An inquiry into the murder of an Asian teenager will look at why he was put in a cell with the racist who killed him.
Zahid Mubarek was serving three months for theft
Mr Justice Keith began proceedings with a minute's silence for Zahid Mubarek, 19, killed at Feltham Young Offenders' Institution in west London in 2000.
The High Court judge outlined issues to be investigated in a series of public hearings, to be held in September.
Decisions leading to "that critical cell allocation and any systematic failing" will be looked at, he said.
Opening proceedings at the Royal Courts of Justice, the judge said: "The initial focus of this inquiry is on the circumstances which led up to the attack on Zahid Mubarek.

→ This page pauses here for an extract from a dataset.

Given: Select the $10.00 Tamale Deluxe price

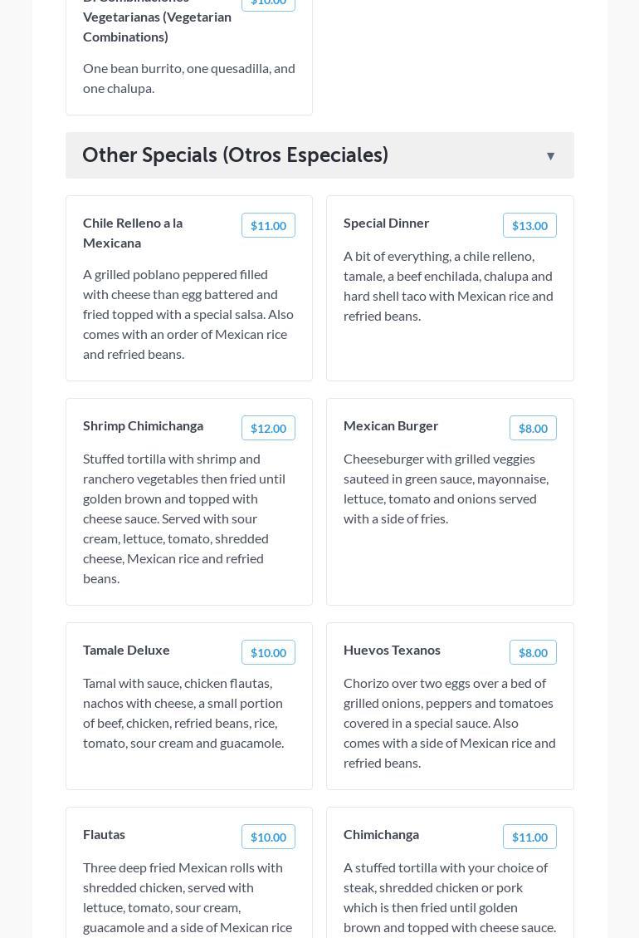Looking at the screenshot, I should click(268, 653).
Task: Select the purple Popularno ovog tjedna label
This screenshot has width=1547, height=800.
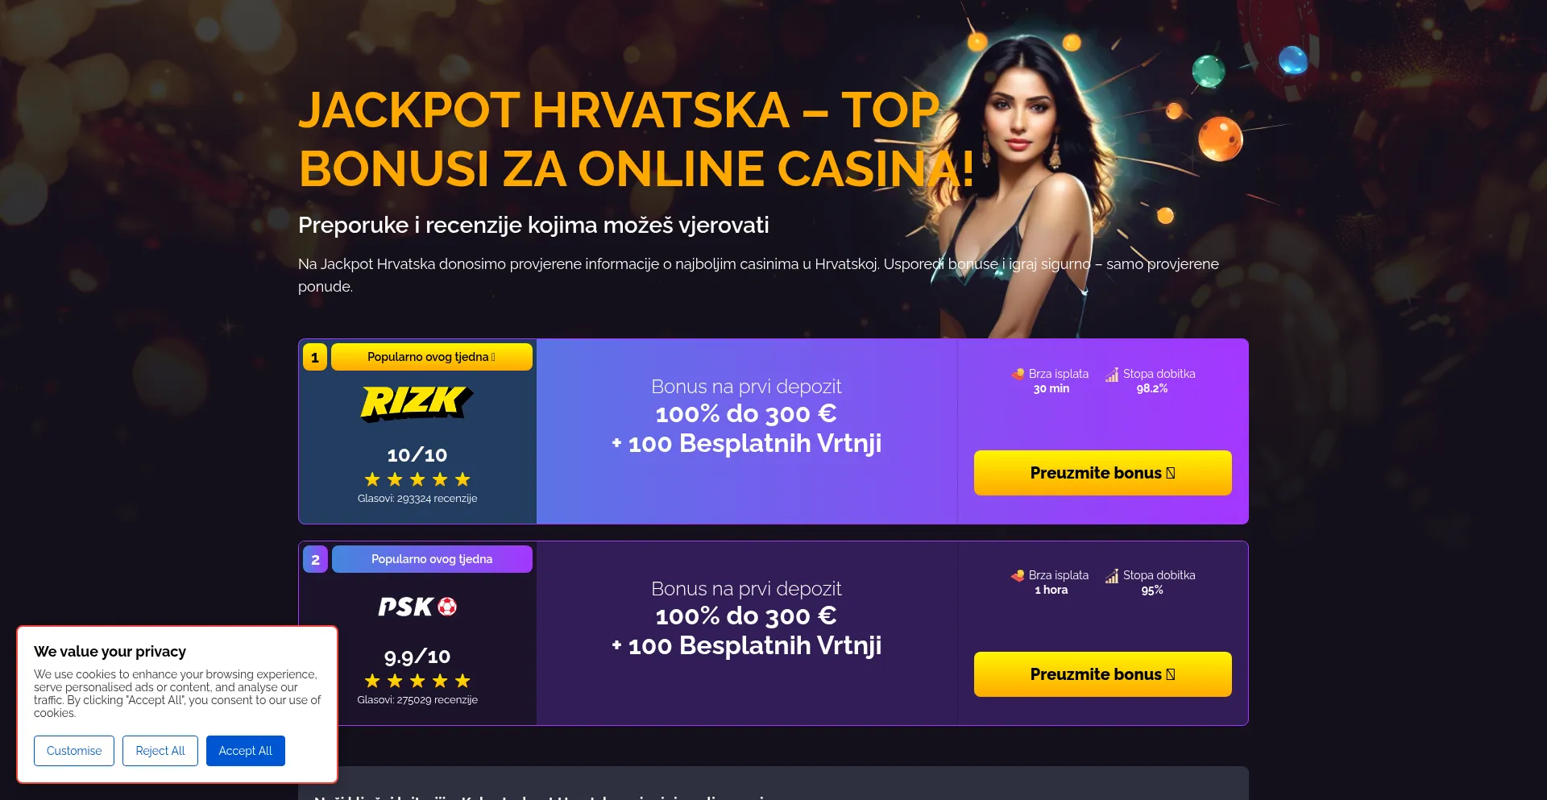Action: pos(432,559)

"That will, in particular, involve an investigation into how he came to share a cell for a number of weeks with someone like Robert Stewart."
Psychopath Robert Stewart was jailed for life for murdering Mubarek
Stewart was jailed for life in October 2001 for the murder - he beat his cellmate to death with a table leg the day before Mr Mubarek's release.
Evidence presented at Stewart's trial showed he was a seriously disturbed individual with a Ku Klux Klan sign in his cell.
A Commission for Racial Equality (CRE) report in July 2003 found Mr Mubarek would not have died if he were white.
The director general of the Prison Service has already apologised to Mr Mubarek's parents, who attended the inquiry on Tuesday.
Family fought for inquiry
Imtiaz Amin, the teenager's uncle, welcomed the start of the inquiry which came after law lords ruled that the Home Secretary must set up the public investigation last year.
He said the family were disappointed the investigation was not a statutory inquiry which would give the judge the power to compel witnesses to attend.
"We feel that we haven't been supported by the Home Secretary," Mr Amin said.
"So much funding would have been saved had he given us the inquiry we asked for from the beginning."
The judicial inquiry will also look at any evidence suggesting race was a factor behind the decision to put Mr Mubarek in a cell with Stewart.
Three experts will advise Mr Justice Keith on issues relating to race, prison operations and matters affecting inmates.
The Mubarek family fought for four years for a public inquiry after one was initially refused by Home Secretary David Blunkett.